Our paper also addresses the growing strand of the literature that stresses the role of uncertainty and changing expectations in shaping economic outcomes. One prominent example is the United Kingdom’s vote to leave the European Union, which affected important economic outcomes: stock market prices (Breinlich et al. 2018; Davies and Studnicka 2018); GDP (Born et al. 2019); and trade flows (Crowley et al. 2018). In another context, in relation to the sanctions against the Russian Federation in response to the events in eastern Ukraine and Crimea in 2014, Crozet and Hinz (2020) show that even products that were not directly targeted by any measure experienced a decline in exports to Russia. They show that those products that rely on trade finance instruments—e.g., letter-of-credit financing of a transaction—fared worse than other products.

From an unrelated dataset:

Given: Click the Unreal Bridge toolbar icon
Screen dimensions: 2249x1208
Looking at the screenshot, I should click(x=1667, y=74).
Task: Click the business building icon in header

Finally, the paper is related to a resurgence of interest in the evaluation of trade policy changes and disruptions to trade in a time of tightly-connected economies through global value chains. Two recent papers—Fajgelbaum et al. (2019) and Amiti et al. (2019)—study the impact of tariffs that were imposed by the Trump administration against China; the papers rely on state-of-the-art models that exhibit domestic and international input–output linkages. In a project that re-evaluates the results by Ossa (2014) and Felbermayr et al. (2013), who find surprisingly optimal high tariffs, Romalis et al. (2019) investigate optimal trade subsidies and tariffs in a world that is characterized by global value chains; they find—on average—much lower and, importantly, much more heterogeneous optimal trade policies across countries and industries. While our model sketches a more stylized view of the global economy, it shares this feature of domestic and international input–output linkages while investigating the impact of bilateral policies that impact trade.

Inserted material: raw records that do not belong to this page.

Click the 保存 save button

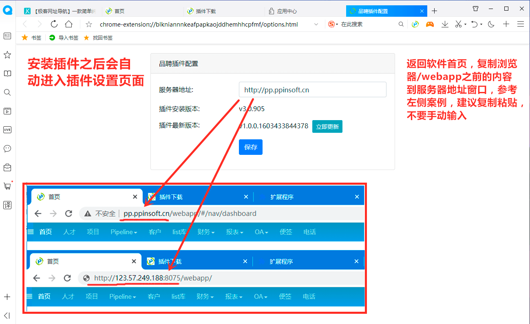click(250, 147)
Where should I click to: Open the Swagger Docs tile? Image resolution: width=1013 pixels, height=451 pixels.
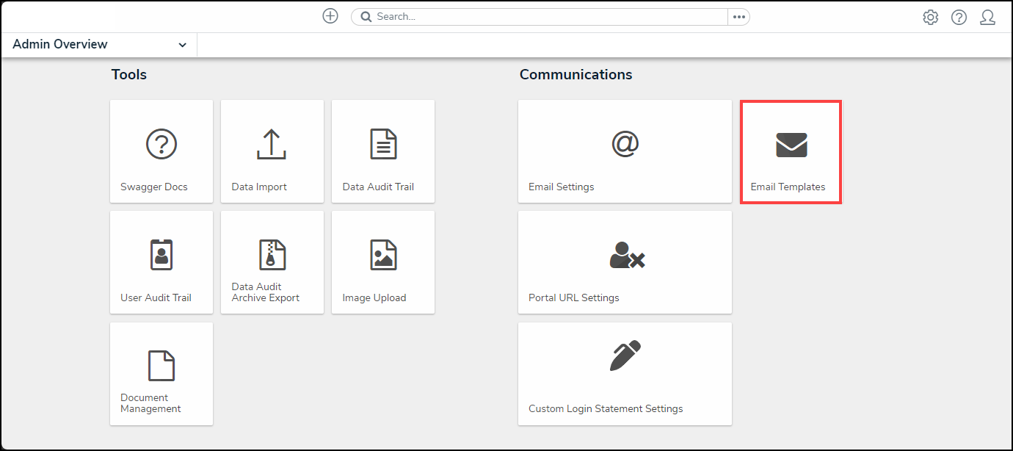point(161,151)
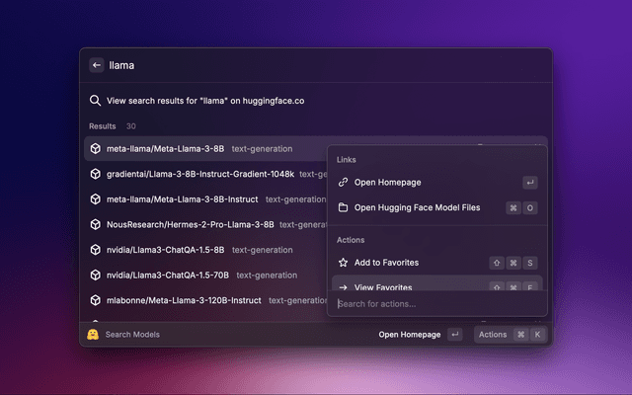Image resolution: width=632 pixels, height=395 pixels.
Task: Click the Open Homepage link icon
Action: tap(343, 183)
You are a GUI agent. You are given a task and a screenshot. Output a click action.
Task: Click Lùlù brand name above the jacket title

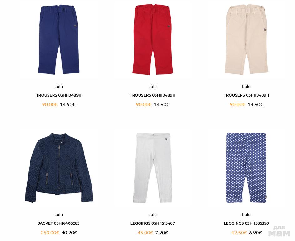pyautogui.click(x=59, y=214)
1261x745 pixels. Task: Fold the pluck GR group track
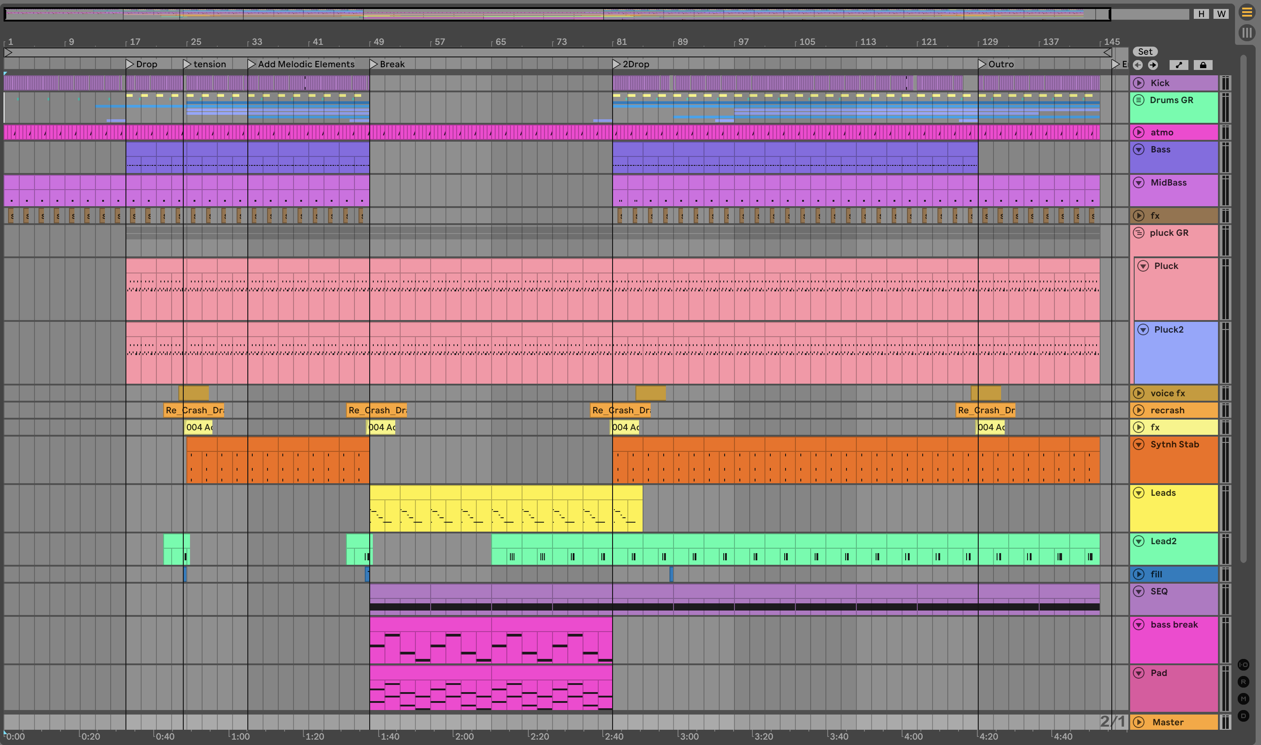pos(1139,232)
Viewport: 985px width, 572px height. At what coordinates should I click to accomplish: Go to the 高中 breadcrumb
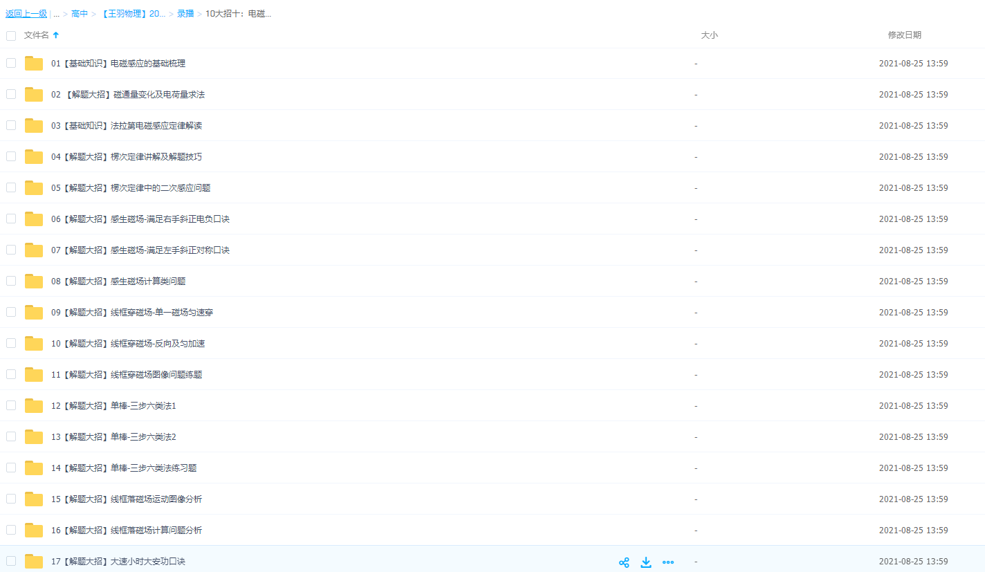pos(80,14)
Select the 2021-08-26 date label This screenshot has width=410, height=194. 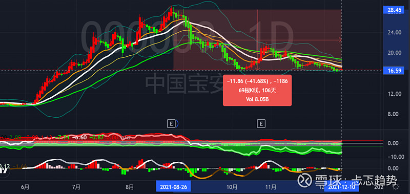pos(174,187)
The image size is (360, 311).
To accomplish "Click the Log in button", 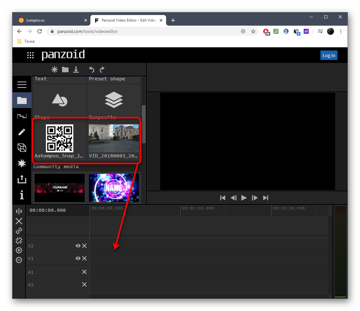I will pos(329,55).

The paper is structured as follows: In Sect. 2 we sketch a simple framework that formalizes the mechanism, where those imported inputs that are used intensively directly and indirectly in an economy are more sensitive to political tensions, given that viable sourcing alternatives exist. We describe the data we use to test this mechanism in Sect. 3, while Sect. 4 lays out the empirical strategy. The econometric results are discussed in Sect. 5, and robustness tests are discussed in Sect. 6. Section 7 concludes.